5 Things I've Learnt From Pushing A Pushchair08:38
Before actually using a pushchair I thought that people would part like the red sea before me as I strolled along with my beautiful Stokke Scoot. I imagined that I would still be able to get around at normal speed, but I couldn't have been more wrong. Instead I found that I get path rage more often than not, and getting anywhere takes about 10 times longer than it used to!
1. Slow walkers are more annoying. It's so much harder to overtake a slow walker when you have a pushchair as most paths just aren't wide enough. They always strike when I am in a rush, and I am stuck behind them for what feels like a lifetime. I wish I was brave enough to ask if I could overtake them but instead I just pretend that I am going at the same pace as them anyway.
2. Pushchairs double up as weapons. I found this out pretty sharpish when I realised that although a pushchair may be big, to some people they are invisible. I'm not afraid to admit that sometimes when people ignore than I am there I just keep walking until they move, potentially meaning that they get a bit bashed.

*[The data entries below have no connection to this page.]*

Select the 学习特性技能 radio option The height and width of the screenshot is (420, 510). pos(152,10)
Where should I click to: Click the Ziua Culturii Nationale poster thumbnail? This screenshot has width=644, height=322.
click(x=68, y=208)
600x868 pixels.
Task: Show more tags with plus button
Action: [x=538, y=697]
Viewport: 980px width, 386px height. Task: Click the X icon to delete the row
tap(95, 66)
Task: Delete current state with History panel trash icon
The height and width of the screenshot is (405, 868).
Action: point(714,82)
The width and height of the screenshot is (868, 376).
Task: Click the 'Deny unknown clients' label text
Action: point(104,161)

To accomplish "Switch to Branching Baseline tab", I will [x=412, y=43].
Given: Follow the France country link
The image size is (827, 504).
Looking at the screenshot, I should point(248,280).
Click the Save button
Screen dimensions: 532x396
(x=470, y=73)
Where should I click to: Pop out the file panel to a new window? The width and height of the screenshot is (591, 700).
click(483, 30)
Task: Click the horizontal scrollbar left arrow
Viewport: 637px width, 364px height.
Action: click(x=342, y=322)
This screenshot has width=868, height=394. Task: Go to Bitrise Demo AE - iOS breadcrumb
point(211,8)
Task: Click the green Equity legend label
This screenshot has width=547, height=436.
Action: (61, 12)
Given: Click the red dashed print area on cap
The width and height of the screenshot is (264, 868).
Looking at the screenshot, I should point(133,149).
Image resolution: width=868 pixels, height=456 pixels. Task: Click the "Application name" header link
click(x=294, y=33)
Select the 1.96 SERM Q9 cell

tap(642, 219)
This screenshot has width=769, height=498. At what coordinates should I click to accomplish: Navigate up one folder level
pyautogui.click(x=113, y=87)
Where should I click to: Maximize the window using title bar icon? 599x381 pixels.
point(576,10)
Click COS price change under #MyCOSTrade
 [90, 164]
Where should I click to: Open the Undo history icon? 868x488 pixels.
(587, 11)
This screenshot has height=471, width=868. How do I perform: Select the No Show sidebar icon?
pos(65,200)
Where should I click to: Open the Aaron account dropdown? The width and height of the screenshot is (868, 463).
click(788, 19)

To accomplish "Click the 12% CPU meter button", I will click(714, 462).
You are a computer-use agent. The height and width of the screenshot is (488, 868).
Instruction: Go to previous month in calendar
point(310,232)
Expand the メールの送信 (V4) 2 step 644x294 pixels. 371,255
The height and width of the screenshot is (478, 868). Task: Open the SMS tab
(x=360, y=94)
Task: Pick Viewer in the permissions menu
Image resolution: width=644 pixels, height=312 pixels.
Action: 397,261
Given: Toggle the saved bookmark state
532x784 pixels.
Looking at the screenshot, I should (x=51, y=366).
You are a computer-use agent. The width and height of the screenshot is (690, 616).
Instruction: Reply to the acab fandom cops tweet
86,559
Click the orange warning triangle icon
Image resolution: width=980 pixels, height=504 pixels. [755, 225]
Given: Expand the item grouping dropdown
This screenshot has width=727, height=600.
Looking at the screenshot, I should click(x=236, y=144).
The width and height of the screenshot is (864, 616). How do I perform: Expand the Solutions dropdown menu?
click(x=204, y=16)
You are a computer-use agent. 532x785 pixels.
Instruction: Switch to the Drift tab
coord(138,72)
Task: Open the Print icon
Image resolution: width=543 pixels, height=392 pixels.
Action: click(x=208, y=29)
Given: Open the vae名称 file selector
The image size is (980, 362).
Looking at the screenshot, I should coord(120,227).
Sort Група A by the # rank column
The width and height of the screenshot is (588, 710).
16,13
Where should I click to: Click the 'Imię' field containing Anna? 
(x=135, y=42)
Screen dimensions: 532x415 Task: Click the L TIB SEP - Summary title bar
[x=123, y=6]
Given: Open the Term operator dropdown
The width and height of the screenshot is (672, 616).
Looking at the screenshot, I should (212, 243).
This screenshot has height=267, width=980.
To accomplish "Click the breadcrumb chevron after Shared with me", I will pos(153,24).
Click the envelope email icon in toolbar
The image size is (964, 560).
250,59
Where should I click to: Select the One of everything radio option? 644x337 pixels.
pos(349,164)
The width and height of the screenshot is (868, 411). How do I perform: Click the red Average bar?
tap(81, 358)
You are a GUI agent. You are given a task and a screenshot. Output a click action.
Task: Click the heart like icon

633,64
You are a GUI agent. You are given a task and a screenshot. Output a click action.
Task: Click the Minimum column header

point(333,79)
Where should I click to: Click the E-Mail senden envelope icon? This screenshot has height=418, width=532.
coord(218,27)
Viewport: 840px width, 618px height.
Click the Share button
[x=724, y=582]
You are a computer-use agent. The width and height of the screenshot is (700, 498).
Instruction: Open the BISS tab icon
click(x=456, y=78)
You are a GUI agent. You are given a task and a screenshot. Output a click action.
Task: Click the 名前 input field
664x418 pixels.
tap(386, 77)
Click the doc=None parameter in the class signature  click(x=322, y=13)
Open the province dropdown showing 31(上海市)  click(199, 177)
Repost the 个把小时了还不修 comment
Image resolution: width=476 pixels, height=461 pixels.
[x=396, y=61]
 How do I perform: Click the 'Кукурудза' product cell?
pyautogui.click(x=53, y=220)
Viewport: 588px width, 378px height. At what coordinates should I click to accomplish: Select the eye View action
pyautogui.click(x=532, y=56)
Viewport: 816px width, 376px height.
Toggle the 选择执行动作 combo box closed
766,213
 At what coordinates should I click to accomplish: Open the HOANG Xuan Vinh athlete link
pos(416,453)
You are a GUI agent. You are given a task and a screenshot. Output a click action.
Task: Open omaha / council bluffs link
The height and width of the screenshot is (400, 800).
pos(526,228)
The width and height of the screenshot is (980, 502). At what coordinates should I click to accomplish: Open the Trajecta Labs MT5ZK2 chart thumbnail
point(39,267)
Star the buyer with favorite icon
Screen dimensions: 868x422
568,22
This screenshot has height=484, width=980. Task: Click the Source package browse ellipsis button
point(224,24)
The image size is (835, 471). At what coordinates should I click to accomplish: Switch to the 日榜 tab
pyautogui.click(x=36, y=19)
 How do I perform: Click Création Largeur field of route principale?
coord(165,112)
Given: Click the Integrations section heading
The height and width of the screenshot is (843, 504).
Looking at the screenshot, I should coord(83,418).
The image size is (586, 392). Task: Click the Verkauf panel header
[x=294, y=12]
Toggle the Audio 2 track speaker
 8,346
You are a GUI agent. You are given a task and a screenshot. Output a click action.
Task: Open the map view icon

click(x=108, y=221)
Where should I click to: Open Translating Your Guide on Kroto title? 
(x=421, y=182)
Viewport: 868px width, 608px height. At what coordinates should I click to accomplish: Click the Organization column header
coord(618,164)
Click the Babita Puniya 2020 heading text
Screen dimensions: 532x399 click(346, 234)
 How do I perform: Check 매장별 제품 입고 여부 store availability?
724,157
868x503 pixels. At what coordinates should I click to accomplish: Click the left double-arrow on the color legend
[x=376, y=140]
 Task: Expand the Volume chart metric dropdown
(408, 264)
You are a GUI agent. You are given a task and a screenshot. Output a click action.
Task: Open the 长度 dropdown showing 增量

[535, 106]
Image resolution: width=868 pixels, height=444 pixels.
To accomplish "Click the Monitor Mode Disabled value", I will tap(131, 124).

3. So many people take the lift (who don't need to). Before I moan, I do want to point out that I know a lot of people have disabilities which can't be seen, and people have phobias of escalators and so on. But even so, I'm pretty sure that a lot of people use lifts when there are stairs because they are just too lazy. It means that I have to wait for ages as the super slow lift goes up and down again.
4. I have become extra polite. I like to think that in general I am quite polite, but even after people have taken a really long time to get out of my way I do that classic British thing where I apologise and thank them profusely. Out loud I say "Thank you so much, I'm so sorry, please excuse me" but in my head I'm screaming. I'm positive that "sorry" is my most used word when I'm out with the pushchair.
5. We don't consider pushchairs/wheelchairs/wide loads in our society. We park on the kerb where it's convenient for us, ignoring the fact that we're blocking half the path. We put lamp posts in places that mean you have to go on to the road to get around them. We put steps where there could be a slope that is more easily accessible to all. We have an underground system in London where only a handful of stations have lifts. Zach will only be in a pushchair for a few years, but there are people in wheelchairs (and similar) who will have to deal with this every day for so much longer. We need to sort it out.
What did you learn from pushing a pushchair?